» What you have to do
Copy out word for word the records from their first line through the line holding "Action: 1155,744", including that line.

Entries on finding words and elements:
---

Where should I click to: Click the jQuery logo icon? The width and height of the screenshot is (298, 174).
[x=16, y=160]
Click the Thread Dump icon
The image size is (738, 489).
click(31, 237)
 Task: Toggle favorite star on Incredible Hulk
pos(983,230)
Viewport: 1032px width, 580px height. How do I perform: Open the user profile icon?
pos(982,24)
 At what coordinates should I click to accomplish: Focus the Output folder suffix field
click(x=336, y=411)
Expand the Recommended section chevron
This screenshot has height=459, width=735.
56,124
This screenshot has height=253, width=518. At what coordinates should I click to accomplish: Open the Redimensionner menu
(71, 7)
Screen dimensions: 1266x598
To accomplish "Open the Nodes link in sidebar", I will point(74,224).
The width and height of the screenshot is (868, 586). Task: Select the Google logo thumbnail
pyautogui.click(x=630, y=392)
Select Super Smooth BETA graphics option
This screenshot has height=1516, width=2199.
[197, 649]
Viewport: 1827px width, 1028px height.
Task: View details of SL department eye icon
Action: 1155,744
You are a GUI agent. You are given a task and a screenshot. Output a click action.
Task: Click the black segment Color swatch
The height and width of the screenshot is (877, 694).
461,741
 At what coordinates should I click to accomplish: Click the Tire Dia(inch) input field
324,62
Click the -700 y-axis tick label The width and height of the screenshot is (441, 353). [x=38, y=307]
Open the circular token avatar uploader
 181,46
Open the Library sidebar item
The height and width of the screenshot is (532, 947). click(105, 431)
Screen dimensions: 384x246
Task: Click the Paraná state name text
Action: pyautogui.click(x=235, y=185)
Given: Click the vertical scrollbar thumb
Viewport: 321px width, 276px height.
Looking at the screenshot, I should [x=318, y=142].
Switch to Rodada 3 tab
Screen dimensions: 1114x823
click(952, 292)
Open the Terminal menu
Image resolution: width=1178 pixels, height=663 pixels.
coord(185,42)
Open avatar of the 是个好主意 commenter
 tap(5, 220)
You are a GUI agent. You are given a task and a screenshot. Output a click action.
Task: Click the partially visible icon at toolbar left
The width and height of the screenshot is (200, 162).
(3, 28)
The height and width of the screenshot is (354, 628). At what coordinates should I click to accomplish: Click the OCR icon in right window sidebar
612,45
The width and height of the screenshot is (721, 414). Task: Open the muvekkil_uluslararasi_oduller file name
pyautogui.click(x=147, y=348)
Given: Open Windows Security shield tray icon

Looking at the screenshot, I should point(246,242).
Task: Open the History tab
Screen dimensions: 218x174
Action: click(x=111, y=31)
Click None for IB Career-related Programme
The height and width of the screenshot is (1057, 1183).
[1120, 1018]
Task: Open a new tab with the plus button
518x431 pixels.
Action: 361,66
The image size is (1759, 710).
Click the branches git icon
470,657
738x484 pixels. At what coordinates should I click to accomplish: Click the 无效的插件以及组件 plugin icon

---

» Finished answer
Where should I click to: Click the jQuery logo icon? The width and height of the screenshot is (298, 174).
[x=16, y=160]
Click the Thread Dump icon
The image size is (738, 489).
click(31, 237)
 Task: Toggle favorite star on Incredible Hulk
pos(983,230)
Viewport: 1032px width, 580px height. How do I perform: Open the user profile icon?
pos(982,24)
 At what coordinates should I click to accomplish: Focus the Output folder suffix field
click(x=336, y=411)
Expand the Recommended section chevron
This screenshot has height=459, width=735.
56,124
This screenshot has height=253, width=518. At what coordinates should I click to accomplish: Open the Redimensionner menu
(71, 7)
Screen dimensions: 1266x598
To accomplish "Open the Nodes link in sidebar", I will point(74,224).
The width and height of the screenshot is (868, 586). Task: Select the Google logo thumbnail
pyautogui.click(x=630, y=392)
Select Super Smooth BETA graphics option
This screenshot has height=1516, width=2199.
[197, 649]
Viewport: 1827px width, 1028px height.
Task: View details of SL department eye icon
Action: 1155,744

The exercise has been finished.